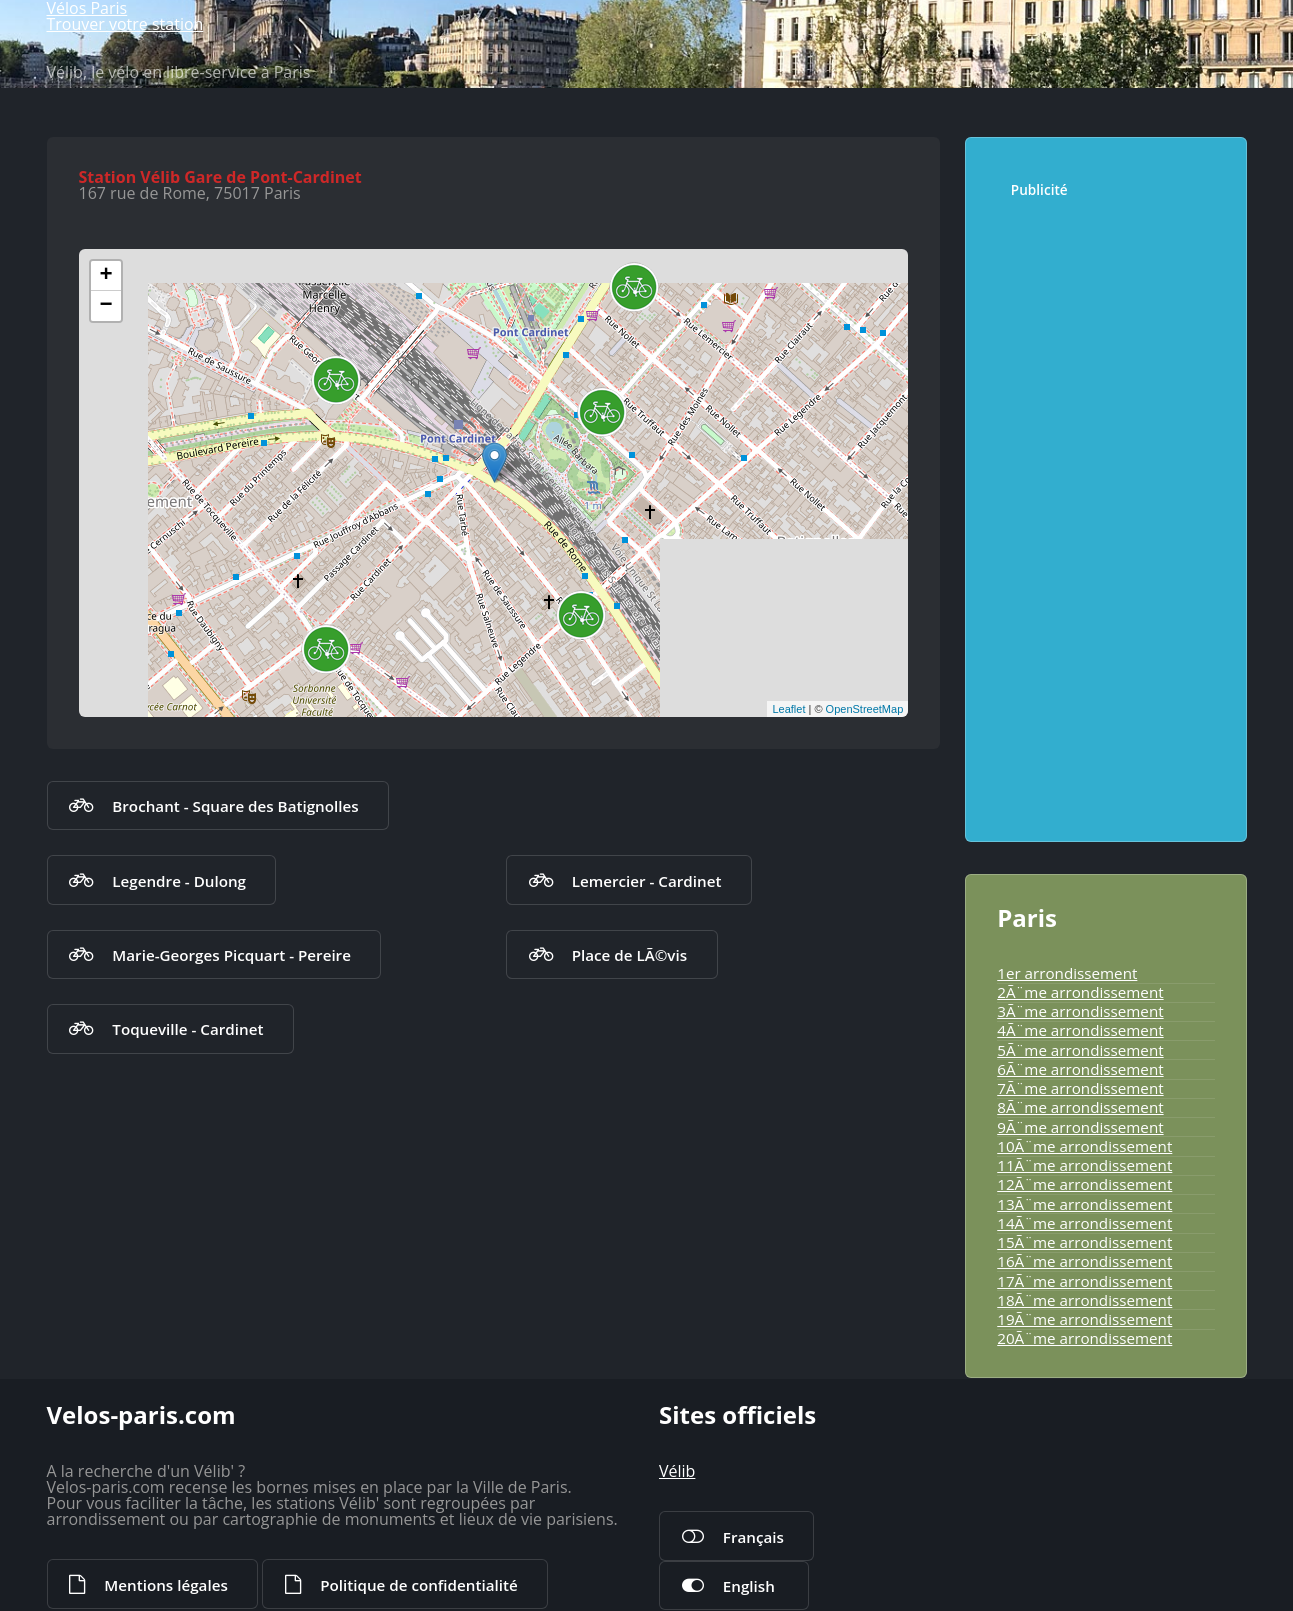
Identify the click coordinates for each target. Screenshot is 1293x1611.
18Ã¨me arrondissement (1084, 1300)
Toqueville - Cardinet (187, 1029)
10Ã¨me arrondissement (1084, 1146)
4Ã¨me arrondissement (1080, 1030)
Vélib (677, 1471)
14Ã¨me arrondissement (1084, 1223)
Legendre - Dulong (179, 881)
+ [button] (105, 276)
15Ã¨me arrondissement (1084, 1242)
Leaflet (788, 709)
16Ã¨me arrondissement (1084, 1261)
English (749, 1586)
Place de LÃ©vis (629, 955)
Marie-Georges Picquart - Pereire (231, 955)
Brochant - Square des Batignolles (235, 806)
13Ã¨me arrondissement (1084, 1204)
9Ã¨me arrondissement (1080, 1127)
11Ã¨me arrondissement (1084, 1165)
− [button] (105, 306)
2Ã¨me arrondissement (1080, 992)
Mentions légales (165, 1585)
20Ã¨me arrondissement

::::::::::

### WHAT TO PRODUCE:
Please rewrite the rows above with "arrondissement" swapped for "district" wherever it occurs, keeping everything else the same and leaving out the pictures.

### OUTPUT OF THE EXERCISE:
Identify the click coordinates for each target. Screenshot is 1293x1611.
18Ã¨me district (1084, 1300)
Toqueville - Cardinet (187, 1029)
10Ã¨me district (1084, 1146)
4Ã¨me district (1080, 1030)
Vélib (677, 1471)
14Ã¨me district (1084, 1223)
Legendre - Dulong (179, 881)
+ [button] (105, 276)
15Ã¨me district (1084, 1242)
Leaflet (788, 709)
16Ã¨me district (1084, 1261)
English (749, 1586)
Place de LÃ©vis (629, 955)
Marie-Georges Picquart - Pereire (231, 955)
Brochant - Square des Batignolles (235, 806)
13Ã¨me district (1084, 1204)
9Ã¨me district (1080, 1127)
11Ã¨me district (1084, 1165)
− [button] (105, 306)
2Ã¨me district (1080, 992)
Mentions légales (165, 1585)
20Ã¨me district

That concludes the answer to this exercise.